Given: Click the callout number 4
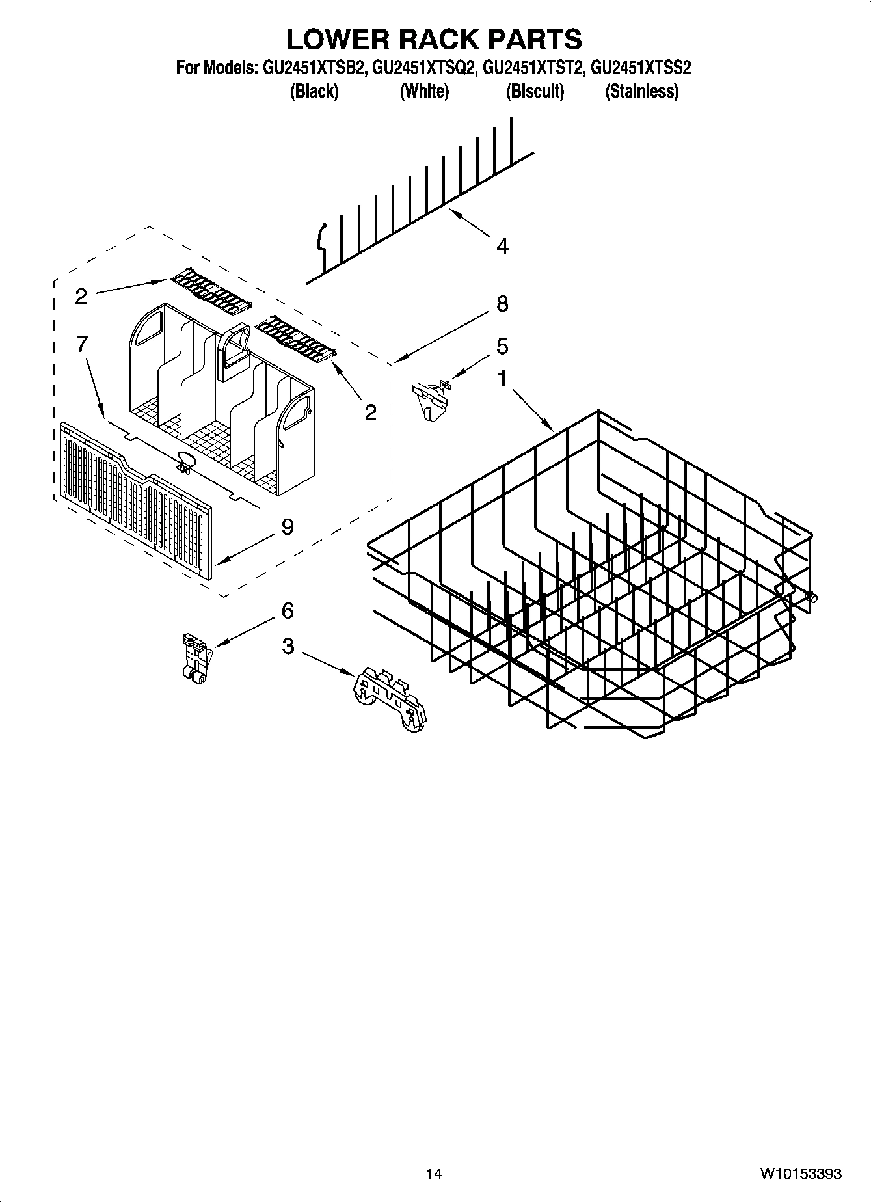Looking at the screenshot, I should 502,246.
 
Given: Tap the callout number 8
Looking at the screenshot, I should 502,304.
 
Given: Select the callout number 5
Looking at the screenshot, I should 502,346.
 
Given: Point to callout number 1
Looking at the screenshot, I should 502,378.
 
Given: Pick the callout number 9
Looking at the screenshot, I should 287,526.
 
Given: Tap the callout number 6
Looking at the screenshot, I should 287,610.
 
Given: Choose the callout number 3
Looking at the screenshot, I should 287,646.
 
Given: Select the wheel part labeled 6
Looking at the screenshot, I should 194,658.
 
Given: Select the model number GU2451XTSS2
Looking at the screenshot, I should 641,68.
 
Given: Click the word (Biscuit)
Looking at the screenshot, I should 535,91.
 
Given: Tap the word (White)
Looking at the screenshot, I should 424,91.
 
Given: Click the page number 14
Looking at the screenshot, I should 434,1173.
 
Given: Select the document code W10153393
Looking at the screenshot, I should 800,1173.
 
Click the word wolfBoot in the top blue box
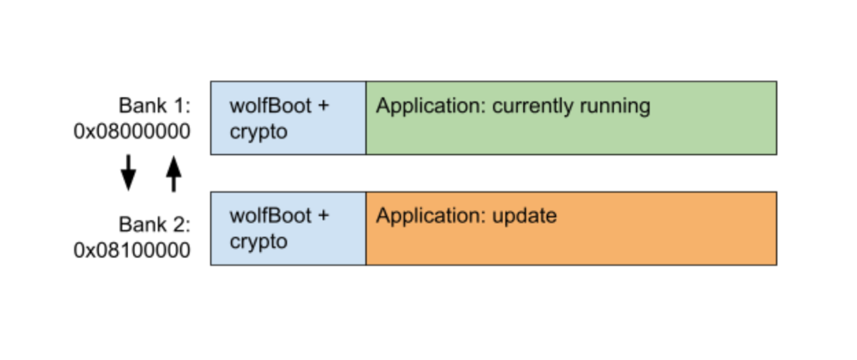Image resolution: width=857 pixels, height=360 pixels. coord(269,106)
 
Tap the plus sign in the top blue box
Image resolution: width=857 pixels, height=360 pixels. coord(323,107)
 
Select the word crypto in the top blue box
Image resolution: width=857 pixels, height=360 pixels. coord(259,132)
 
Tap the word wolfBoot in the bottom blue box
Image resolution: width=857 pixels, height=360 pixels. coord(269,216)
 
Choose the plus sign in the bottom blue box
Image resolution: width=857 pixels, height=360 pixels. coord(323,217)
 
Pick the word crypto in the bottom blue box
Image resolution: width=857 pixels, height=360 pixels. coord(259,242)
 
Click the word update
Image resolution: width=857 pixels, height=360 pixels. coord(524,216)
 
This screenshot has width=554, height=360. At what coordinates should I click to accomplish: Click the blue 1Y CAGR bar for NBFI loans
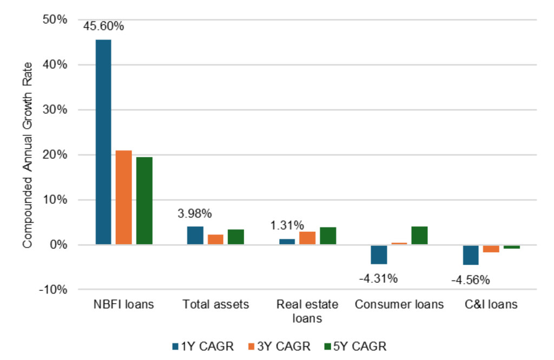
══════════
Rewrite the records above as a JSON list of strings, one string per line, with blank lines omitted and the pictures left out.

» **Correct output**:
[
  "Given: Click the callout number 4",
  "Looking at the screenshot, I should 502,246.",
  "Given: Tap the callout number 8",
  "Looking at the screenshot, I should 502,304.",
  "Given: Select the callout number 5",
  "Looking at the screenshot, I should 502,346.",
  "Given: Point to callout number 1",
  "Looking at the screenshot, I should 502,378.",
  "Given: Pick the callout number 9",
  "Looking at the screenshot, I should 287,526.",
  "Given: Tap the callout number 6",
  "Looking at the screenshot, I should 287,610.",
  "Given: Choose the callout number 3",
  "Looking at the screenshot, I should 287,646.",
  "Given: Select the wheel part labeled 6",
  "Looking at the screenshot, I should 194,658.",
  "Given: Select the model number GU2451XTSS2",
  "Looking at the screenshot, I should 641,68.",
  "Given: Click the word (Biscuit)",
  "Looking at the screenshot, I should 535,91.",
  "Given: Tap the word (White)",
  "Looking at the screenshot, I should 424,91.",
  "Given: Click the page number 14",
  "Looking at the screenshot, I should 434,1173.",
  "Given: Select the document code W10153393",
  "Looking at the screenshot, I should 800,1173.",
  "Click the word wolfBoot in the top blue box",
  "Image resolution: width=857 pixels, height=360 pixels. coord(269,106)",
  "Tap the plus sign in the top blue box",
  "Image resolution: width=857 pixels, height=360 pixels. coord(323,107)",
  "Select the word crypto in the top blue box",
  "Image resolution: width=857 pixels, height=360 pixels. coord(259,132)",
  "Tap the word wolfBoot in the bottom blue box",
  "Image resolution: width=857 pixels, height=360 pixels. coord(269,216)",
  "Choose the plus sign in the bottom blue box",
  "Image resolution: width=857 pixels, height=360 pixels. coord(323,217)",
  "Pick the word crypto in the bottom blue box",
  "Image resolution: width=857 pixels, height=360 pixels. coord(259,242)",
  "Click the word update",
  "Image resolution: width=857 pixels, height=360 pixels. coord(524,216)",
  "This screenshot has width=554, height=360. At what coordinates should I click to accomplish: Click the blue 1Y CAGR bar for NBFI loans"
]